If you're in debt and have a court judgment against you, any bank accounts you own may be subject to a levy. Individual states enforce the laws on bank levies, while the Internal Revenue Service has its own set of rules written into the federal tax code. Whether a trust fund can be levied depends largely on your state law, the type of trust it is and the creditor who's coming after your funds.
Basics of Levies
A creditor can enforce a judgment with a bank levy. The creditor asks the court that issued the judgment to issue a writ of execution, which the creditor delivers to law enforcement. In turn, the authorities serve the documents on your bank, which is obliged by law to freeze the money in the account. State law sets down the rules and procedures and will give you a short window of time in which to contest the levy. You may escape a levy by showing that an account only contains exempt funds, such as Social Security benefits.
An account set up as a separate entity for the benefit of another individual or group is also known as a trust fund.

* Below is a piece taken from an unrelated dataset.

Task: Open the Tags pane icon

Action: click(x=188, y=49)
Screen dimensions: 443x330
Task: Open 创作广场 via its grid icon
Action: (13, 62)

When you set up a trust, you can make it revocable -- meaning you can change the terms at any time -- or irrevocable, meaning you can only change the terms under limited circumstances. For most legal and tax purposes, a revocable trust remains your property. An irrevocable trust is separate and holds its assets under a separate name. A few states -- Alaska, Delaware, Nevada and South Dakota -- allow "asset protection trusts," which are irrevocable trust accounts designed to protect funds from creditor levies.
Most states exempt specific trust account types -- defined as "trust accounts" by the IRS -- from attachment, garnishment or levy. This includes individual retirement accounts, individual annuity accounts and pension accounts set up by employers for the benefit of employees. Additionally, certain property may be exempt, including a homestead, a car, furnishings, jewelry, art and a limited amount of cash. In South Carolina, for example, up to $5,000 in cash is exempt from levy or seizure, no matter where it resides, as long as you don't claim a homestead exemption.
IRS and State Tax Levies
The IRS and state taxing authorities can levy funds from nonexempt trust accounts that name you as an owner or beneficiary. Typically the levy will freeze funds in the account for 21 days before the account custodian actually turns the money over to the agency. In a state-law case, such as a divorce, banks must follow state law on levies for such items as child support and alimony. For this purpose, New Jersey law allows levies on "cash or cash-equivalent assets," specifically naming trusts as one possible source.